The commission also hired Land Use Consultants of Portland about a year ago to create the plan, bringing together issues relating to the fort as a whole and to smaller areas within the park.

A near-final draft of the master plan is being discussed this week by the commission, and depending on the amount of work remaining to complete the plan, the new chair of the commission will present the proposal to the Town Council in either January or February, said Phillipps, whose term as chair expires at the end of the year.

“The look and feel of the park should not change,” he said. Keeping it up will cost money, and the commission is looking for people to donate or bequeath money to fund some of those projects.

Right now there is a budget from the town to keep the fort going, but there isn’t enough to do some of the work being proposed, and even the money to create a master plan has been cobbled together from savings in small projects over time.

Phillipps said the town’s public works department has a big hand in that, because they work quickly and efficiently and have come in under budget on a number of maintenance efforts in the past few years. He also said Cape based private contractors have been able to help the commission save money.

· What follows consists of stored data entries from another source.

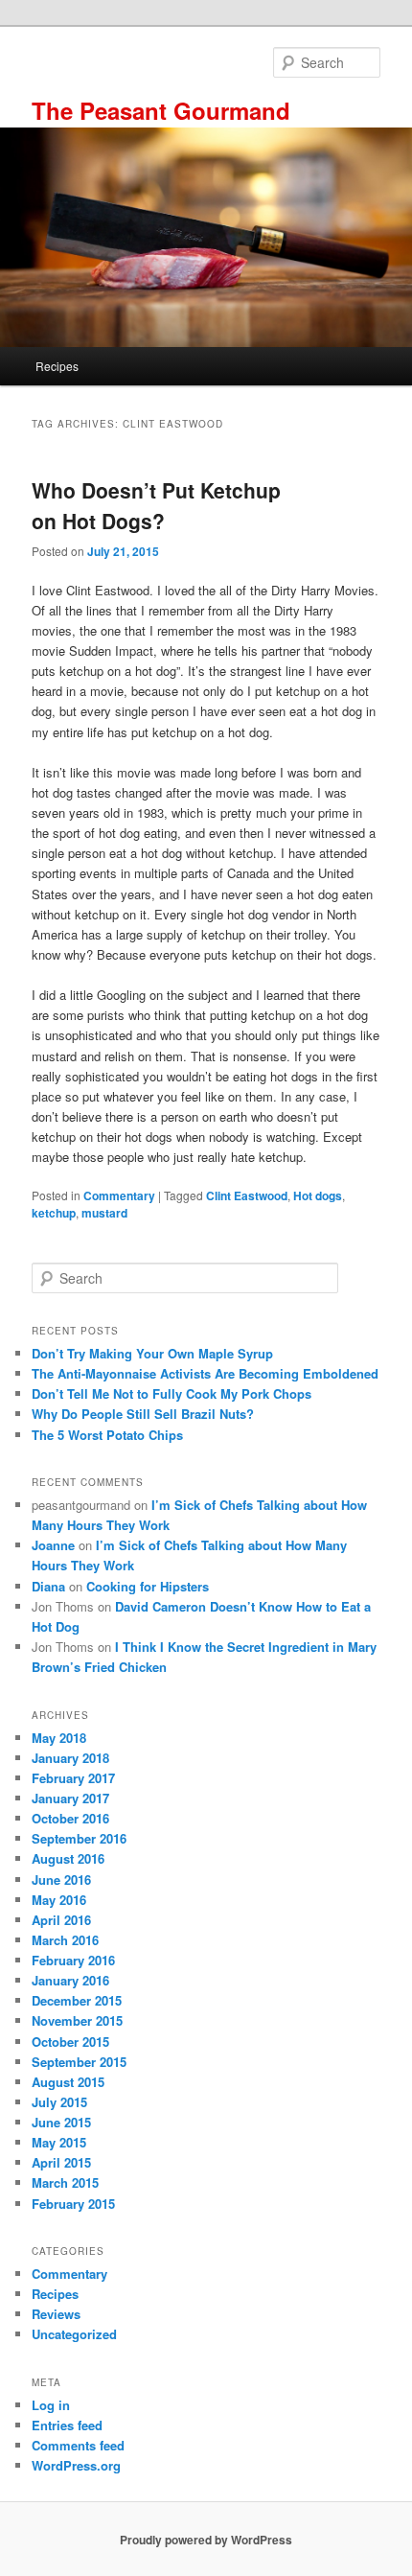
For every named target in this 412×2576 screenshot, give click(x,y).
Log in (51, 2405)
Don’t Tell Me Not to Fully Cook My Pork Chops (171, 1393)
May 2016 (59, 1900)
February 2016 (73, 1960)
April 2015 (61, 2162)
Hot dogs (317, 1195)
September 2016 (79, 1838)
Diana (48, 1586)
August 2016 (68, 1858)
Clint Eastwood (246, 1195)
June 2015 (61, 2122)
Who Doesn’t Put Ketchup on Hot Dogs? (156, 505)
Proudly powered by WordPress (206, 2539)
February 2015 (73, 2203)
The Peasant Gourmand (161, 110)
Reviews (56, 2314)
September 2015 (79, 2062)
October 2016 (70, 1818)
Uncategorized (74, 2334)
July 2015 (59, 2102)
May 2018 (59, 1738)
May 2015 (59, 2142)
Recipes (57, 366)
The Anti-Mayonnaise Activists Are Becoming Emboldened (205, 1373)
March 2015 (65, 2182)
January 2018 (70, 1758)
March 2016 (65, 1940)
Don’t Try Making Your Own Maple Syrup (152, 1353)
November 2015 (77, 2020)
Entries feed (67, 2425)
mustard (104, 1212)
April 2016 (61, 1920)
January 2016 (70, 1980)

Town Councilor Mary Ann Lynch last month floated a proposal for charging an entry fee into the fort, which has been projected to raise as much as $200,000. Phillipps said he is personally opposed to charging fees. The commission, he said, has historically rejected charging a fee, following a number of studies.

“Every time we look at it, we come down opposing it,” he said.

Phillipps pointed out, though, that the commission is just advisory and a final decision would be up to the Town Council.

The master planning process is designed to allow for public comment
and input into the overall design and specific options for projects, Phillipps said. “We do want the public’s involvement and participation,” he said.

He expects the Town Council to have a workshop on the plan before voting on it at a public meeting, giving citizens a chance to speak at those meetings as well as Planning Board hearings that would also review the plan.